Marseille – ISIS claimed responsibility for an attack, which saw a man stabbing to death two women at the main railway station in Marseille, southern France, before being shot by the police.
One of the victims had her throat slit by the assailant, a man with a criminal record believed to be in his 30s who witnesses said shouted “Allahu Akbar” (God is Greatest) at the start of his rampage, police sources told AFP.
Troops serving in the force known as Operation Sentinel, responded to the stabbings and they shot dead the attacker, whose identity remains unknown.
“Two victims have been stabbed to death,” regional police chief Olivier de Mazieres told AFP, referring to the attack, which occurred at 1:45pm.

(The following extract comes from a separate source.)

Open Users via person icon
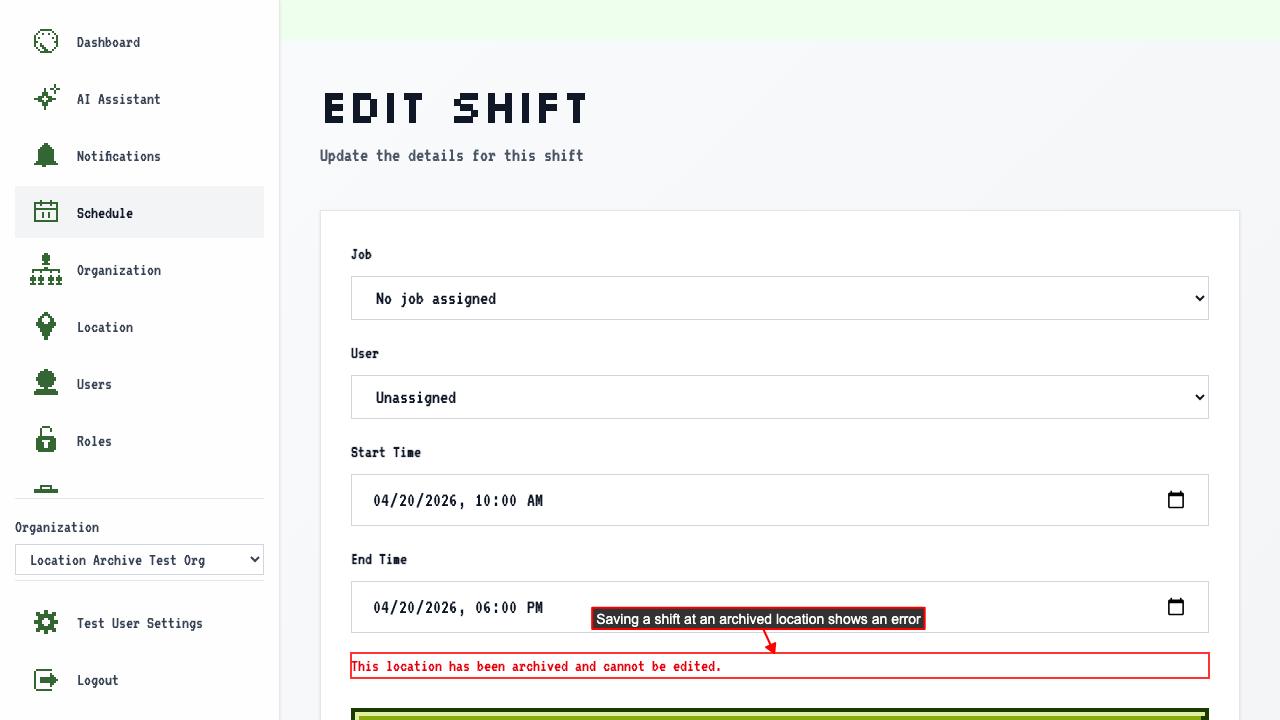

In a statement released by its Amaq propaganda agency, ISIS claimed responsibility for the attack and said “the executor of the stabbing operation in the city of Marseille… is from the soldiers of ISIS.”

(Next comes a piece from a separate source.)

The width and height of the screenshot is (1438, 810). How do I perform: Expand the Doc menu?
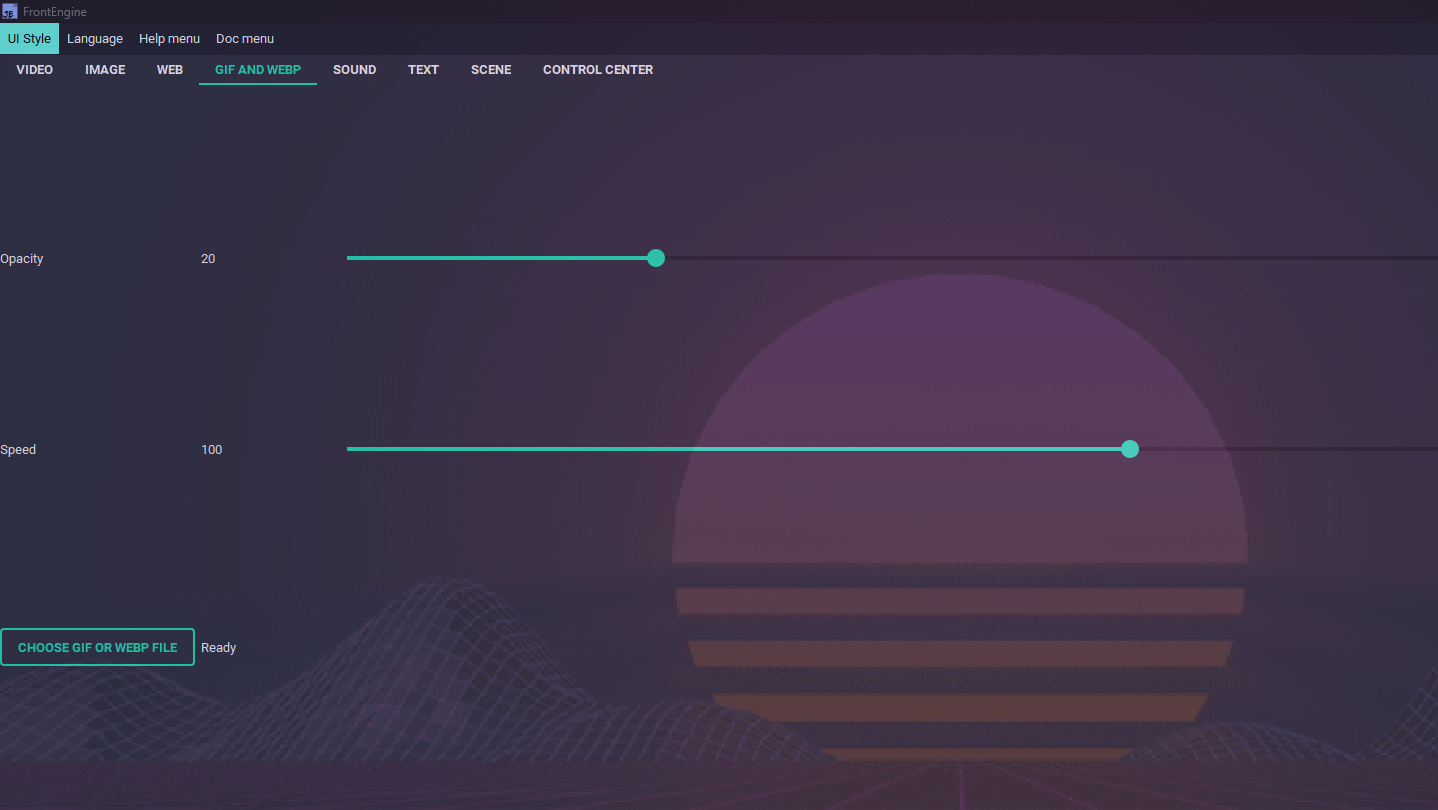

“If the military had not been there, we would have had a lot more deaths,” Samia Ghali, lawmaker for the Marseille region, told France Bleu Province radio.
Reuters quoted one source as saying that the attacker was known to police for common law crimes, while another said digital analysis of fingerprints had come up with several aliases.
Afterwards, armed police were deployed in the location and all train traffic was stopped on one of the country’s busiest lines.
Sunday’s incident comes amid strong fears from possible terrorist attacks in France following the series of attacks executed by ISIS- or Qaeda-linked fundamentalists in the last years.
Since 2015, a total of 239 people have been killed in terrorist attacks in France, according to an AFP count before Sunday’s incident.
After the stabbings, anti-terror prosecutors said they had opened an investigation into “killings linked to a terrorist organization” and the “attempted killing of a public official.”